**Text segment**
★ ★ ★
Nature Genetics35, 277 - 286 (2003)
Published online: 19 October 2003; | doi:10.1038/ng1258
DNA helicase gene interaction network defined using synthetic lethality analyzed by microarray
Siew Loon Ooi1, Daniel D Shoemaker2
& Jef D Boeke1
1
Department of Molecular Biology & Genetics, The Johns Hopkins University School of Medicine, 617 Hunterian Building, 725 North Wolfe Street, Baltimore, Maryland 21205, USA.
2
Merck & Company Inc., 3535 General Atomics Court, San Diego, California 92121, USA.
★ ★ ★
**Activity 1**
According to the article header, on what date was the article published online?
**Activity 2**
Translate the title from the article header into Spanish: "DNA helicase gene interaction network defined using synthetic lethality analyzed by microarray".

**Saved data entries**
★ ★ ★
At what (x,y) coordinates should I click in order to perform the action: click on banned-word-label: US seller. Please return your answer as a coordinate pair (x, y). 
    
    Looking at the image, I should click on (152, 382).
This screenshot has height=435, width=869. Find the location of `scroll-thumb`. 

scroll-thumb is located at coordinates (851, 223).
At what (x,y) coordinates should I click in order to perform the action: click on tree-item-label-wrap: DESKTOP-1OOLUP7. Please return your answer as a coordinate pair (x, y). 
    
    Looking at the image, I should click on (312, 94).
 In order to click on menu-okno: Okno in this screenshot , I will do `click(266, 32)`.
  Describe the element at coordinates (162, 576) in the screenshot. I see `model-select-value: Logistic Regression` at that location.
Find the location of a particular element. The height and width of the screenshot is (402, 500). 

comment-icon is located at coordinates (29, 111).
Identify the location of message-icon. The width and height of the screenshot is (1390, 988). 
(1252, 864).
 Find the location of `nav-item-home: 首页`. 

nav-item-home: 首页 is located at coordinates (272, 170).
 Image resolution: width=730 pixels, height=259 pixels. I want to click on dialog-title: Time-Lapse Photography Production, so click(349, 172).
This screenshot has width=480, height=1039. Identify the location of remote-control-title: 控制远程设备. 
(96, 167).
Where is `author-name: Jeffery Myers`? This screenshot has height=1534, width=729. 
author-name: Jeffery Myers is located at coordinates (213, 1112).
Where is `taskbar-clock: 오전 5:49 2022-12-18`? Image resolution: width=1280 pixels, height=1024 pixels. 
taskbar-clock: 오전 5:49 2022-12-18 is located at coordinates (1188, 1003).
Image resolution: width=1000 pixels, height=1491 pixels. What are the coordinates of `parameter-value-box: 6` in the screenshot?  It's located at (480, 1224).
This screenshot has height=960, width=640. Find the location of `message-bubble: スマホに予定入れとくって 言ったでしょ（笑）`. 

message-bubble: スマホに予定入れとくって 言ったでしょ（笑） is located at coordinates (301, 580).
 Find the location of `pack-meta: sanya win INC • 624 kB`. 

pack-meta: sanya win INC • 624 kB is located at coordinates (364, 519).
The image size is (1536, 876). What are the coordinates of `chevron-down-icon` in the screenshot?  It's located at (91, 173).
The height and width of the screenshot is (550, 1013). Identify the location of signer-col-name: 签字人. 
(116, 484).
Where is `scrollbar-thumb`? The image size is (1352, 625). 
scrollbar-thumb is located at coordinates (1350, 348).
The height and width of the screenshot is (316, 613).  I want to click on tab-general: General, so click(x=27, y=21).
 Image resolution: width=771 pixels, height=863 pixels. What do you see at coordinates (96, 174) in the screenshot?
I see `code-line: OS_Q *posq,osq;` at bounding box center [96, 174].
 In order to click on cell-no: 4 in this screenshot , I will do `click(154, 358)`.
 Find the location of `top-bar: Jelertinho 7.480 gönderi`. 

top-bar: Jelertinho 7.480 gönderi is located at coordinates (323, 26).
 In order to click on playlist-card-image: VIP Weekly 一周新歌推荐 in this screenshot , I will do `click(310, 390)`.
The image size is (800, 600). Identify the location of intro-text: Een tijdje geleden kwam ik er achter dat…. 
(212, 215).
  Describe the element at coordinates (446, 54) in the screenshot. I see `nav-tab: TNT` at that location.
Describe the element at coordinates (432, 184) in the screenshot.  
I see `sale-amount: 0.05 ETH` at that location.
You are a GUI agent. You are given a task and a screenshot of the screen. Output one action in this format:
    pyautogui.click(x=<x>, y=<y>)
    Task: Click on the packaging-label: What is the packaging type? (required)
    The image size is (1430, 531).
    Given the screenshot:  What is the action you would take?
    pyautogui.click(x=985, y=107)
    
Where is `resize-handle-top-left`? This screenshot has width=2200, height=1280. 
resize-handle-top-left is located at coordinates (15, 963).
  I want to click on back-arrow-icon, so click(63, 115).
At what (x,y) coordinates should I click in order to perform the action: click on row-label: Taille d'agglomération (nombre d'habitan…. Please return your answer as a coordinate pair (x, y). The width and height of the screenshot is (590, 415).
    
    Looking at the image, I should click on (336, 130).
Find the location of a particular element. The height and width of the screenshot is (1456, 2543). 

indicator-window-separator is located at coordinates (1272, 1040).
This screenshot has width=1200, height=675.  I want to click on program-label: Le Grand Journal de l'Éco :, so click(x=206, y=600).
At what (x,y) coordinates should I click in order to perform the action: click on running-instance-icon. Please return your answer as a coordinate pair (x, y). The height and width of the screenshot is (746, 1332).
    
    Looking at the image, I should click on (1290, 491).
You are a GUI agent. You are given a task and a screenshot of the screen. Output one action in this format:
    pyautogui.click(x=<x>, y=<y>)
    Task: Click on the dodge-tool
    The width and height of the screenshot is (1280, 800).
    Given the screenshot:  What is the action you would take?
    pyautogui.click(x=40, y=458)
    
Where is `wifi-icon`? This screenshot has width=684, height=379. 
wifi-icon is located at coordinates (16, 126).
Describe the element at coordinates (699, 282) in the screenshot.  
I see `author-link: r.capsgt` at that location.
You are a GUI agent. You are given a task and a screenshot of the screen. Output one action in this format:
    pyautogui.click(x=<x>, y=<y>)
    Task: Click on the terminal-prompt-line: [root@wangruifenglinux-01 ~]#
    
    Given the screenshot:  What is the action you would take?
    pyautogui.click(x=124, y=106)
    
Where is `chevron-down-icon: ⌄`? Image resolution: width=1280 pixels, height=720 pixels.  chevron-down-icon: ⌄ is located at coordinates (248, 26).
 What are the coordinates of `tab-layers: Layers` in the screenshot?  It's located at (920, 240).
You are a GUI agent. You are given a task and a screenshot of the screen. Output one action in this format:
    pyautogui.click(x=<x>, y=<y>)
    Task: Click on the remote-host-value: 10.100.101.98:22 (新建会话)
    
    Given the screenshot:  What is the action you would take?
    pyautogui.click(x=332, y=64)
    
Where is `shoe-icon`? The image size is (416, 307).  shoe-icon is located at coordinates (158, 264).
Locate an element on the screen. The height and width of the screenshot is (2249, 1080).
★ ★ ★
**Expected answer 1**
19 October 2003

**Expected answer 2**
Red de interacción génica de las helicasas de ADN definida mediante letalidad sintética analizada por micromatrices